Neural Parametric Gaussians for Monocular Non-Rigid Object Reconstruction
Devikalyan Das, Christopher Wewer, Raza Yunus, Eddy Ilg, Jan Eric Lenssen
TL;DR
This work tackles monocular non-rigid object reconstruction by introducing Neural Parametric Gaussians (NPGs), a two-stage framework that first learns a temporally coherent coarse deformation model and then optimizes 3D Gaussians within local volumes guided by that template. The coarse stage provides strong regularization and correspondences across time, while the Gaussian-based stage captures fine-scale geometry and appearance, enabling high-quality radiance-field renderings for dynamic objects. Across synthetic and real monocular datasets with sparse multi-view cues, NPGs achieve state-of-the-art or competitive results and offer fast rendering thanks to a per-scene Gaussian splatting approach. The method demonstrates robust performance without heavy priors, highlighting the power of neural parametric regularization for high-fidelity novel-view synthesis in challenging dynamic scenarios.
Abstract
Reconstructing dynamic objects from monocular videos is a severely underconstrained and challenging problem, and recent work has approached it in various directions. However, owing to the ill-posed nature of this problem, there has been no solution that can provide consistent, high-quality novel views from camera positions that are significantly different from the training views. In this work, we introduce Neural Parametric Gaussians (NPGs) to take on this challenge by imposing a two-stage approach: first, we fit a low-rank neural deformation model, which then is used as regularization for non-rigid reconstruction in the second stage. The first stage learns the object's deformations such that it preserves consistency in novel views. The second stage obtains high reconstruction quality by optimizing 3D Gaussians that are driven by the coarse model.

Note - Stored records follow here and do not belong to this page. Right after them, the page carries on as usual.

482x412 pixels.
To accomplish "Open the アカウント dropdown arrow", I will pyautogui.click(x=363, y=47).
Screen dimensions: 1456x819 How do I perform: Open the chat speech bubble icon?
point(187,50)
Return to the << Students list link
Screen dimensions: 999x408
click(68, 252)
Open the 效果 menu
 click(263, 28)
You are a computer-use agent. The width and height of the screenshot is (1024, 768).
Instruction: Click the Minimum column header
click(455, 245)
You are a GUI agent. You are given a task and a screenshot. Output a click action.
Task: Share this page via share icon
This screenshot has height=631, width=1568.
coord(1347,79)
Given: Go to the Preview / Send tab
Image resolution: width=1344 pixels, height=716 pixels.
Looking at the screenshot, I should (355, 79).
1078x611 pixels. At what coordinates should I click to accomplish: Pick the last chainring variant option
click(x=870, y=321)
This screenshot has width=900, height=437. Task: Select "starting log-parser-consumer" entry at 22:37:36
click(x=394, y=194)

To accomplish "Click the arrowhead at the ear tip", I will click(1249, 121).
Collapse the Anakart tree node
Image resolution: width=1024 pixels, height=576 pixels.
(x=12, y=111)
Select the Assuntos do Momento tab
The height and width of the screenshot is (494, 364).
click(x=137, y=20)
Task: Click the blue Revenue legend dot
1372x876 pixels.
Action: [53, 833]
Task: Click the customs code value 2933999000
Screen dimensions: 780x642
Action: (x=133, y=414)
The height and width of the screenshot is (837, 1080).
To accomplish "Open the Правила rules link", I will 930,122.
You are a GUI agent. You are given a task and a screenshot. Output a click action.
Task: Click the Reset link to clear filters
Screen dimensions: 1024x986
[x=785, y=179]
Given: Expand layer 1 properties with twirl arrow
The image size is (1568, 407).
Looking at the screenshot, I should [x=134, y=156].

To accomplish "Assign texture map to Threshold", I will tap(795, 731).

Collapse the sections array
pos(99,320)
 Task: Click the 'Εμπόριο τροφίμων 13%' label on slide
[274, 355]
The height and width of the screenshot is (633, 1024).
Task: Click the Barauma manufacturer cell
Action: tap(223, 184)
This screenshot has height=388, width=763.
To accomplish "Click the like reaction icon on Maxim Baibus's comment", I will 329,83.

To this end, we introduce a local 3D Gaussian representation, where temporally shared Gaussians are anchored in and deformed by local oriented volumes. The resulting combined model can be rendered as radiance fields, resulting in high-quality photo-realistic reconstructions of the non-rigidly deforming objects. We demonstrate that NPGs achieve superior results compared to previous works, especially in challenging scenarios with few multi-view cues.